Una vez más llega la Navidad con sus luces, árboles y belenes. Es una fecha en la que los buenos sentimientos quisieran abrirse paso entre la bruma. Es como si el mundo se detuviese para que los seres humanos tengan la oportunidad de reflexionar y dejar de lado sus desavenencias invadidos por la ternura de un niño nacido en Belén.

Pero la realidad que impera en el panorama actual hará que no todos disfruten igual de la celebración. Unos tendrán paz y otros, como los que huyen de Alepo o como los sobrevivientes de los atentados en Berlín, se conformarán con mantener enarbolada la bandera de la esperanza.

La anhelada noche de paz no será completa mientras las injusticias del mundo prevalezcan entre los hombres, mientras haya pateras llenas de seres humanos desfavorecidos que se lanzan al mar buscando una luz, mientras haya niños que mueren de hambre, mientras el terrorismo campe a sus anchas, mientras las desigualdades sociales no desaparezcan y den paso a la buena voluntad, la integración y la solidaridad.

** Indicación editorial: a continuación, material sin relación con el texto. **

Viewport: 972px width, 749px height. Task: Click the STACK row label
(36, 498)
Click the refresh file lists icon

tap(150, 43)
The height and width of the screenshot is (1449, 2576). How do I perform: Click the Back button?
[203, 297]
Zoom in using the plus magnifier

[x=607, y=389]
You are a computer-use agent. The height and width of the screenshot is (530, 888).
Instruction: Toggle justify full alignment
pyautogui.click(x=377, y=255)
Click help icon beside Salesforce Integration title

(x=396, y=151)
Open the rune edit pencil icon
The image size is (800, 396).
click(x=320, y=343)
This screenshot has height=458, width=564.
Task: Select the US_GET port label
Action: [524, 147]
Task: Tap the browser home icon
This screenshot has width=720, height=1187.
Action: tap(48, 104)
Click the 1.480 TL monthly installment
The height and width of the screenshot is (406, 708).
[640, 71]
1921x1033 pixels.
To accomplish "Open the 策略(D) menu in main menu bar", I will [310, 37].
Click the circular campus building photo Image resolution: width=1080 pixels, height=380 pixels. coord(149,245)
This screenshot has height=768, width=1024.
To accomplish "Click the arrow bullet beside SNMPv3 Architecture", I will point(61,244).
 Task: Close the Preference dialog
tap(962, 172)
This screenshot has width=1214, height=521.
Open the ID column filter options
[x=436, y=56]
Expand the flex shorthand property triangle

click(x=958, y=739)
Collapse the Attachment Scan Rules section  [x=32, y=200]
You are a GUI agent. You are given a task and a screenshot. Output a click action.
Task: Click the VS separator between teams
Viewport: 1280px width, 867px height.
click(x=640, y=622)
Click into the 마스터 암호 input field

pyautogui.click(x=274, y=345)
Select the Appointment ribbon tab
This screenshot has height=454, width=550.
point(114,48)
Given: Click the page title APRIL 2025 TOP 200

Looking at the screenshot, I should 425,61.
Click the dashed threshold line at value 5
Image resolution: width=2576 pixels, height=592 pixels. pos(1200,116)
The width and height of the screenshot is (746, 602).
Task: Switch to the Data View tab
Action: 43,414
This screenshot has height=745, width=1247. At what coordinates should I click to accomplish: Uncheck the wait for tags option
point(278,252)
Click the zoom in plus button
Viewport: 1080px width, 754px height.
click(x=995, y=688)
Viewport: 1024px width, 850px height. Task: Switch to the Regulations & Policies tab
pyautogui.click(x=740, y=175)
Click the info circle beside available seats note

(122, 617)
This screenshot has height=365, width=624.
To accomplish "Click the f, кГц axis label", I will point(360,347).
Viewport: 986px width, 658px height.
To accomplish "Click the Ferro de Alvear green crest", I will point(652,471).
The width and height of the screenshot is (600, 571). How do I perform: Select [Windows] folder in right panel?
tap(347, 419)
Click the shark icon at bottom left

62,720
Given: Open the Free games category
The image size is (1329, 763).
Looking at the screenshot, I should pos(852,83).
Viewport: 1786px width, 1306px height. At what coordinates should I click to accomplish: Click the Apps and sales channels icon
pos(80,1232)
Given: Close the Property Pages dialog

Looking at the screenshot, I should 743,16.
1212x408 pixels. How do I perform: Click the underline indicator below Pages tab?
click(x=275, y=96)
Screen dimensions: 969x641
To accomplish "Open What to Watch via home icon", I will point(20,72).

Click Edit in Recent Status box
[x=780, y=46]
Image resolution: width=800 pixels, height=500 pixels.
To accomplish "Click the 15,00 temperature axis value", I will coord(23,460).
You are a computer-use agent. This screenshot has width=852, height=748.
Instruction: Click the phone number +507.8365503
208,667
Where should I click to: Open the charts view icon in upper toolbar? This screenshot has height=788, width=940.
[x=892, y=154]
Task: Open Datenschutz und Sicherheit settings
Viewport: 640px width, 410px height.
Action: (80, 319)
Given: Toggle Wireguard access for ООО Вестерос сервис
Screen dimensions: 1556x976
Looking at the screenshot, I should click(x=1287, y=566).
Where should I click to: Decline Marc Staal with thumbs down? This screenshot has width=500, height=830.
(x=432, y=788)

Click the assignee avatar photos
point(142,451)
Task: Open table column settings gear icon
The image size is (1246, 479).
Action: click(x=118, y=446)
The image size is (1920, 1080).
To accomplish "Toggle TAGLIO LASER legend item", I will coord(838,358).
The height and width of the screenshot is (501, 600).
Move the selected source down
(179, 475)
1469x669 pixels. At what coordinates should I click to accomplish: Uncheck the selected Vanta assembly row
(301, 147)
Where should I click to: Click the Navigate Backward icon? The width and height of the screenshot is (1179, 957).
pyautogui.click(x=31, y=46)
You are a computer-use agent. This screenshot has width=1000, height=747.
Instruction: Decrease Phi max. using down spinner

Para los cristianos, la Navidad es el encuentro de Dios con su pueblo. Es el nacimiento de un niño indefenso que regala misericordia y alegría mientras duerme en un pesebre, ignorado por muchos pero dispuesto a darse a todos. Sus regalos son tan maravillosos como intangibles, una sonrisa, un recuerdo con sabor a infancia, una caricia en el alma, la mirada cercana de los que se han ido o una melodía perdida en el descuido del tiempo. Pero el mejor de todos sus regalos es el amor. Un amor que no todos comparten, ni valoran, ni desean. Pero que una vez que se siente es imposible guardárselo para uno mismo, hay que compartirlo. Feliz Navidad.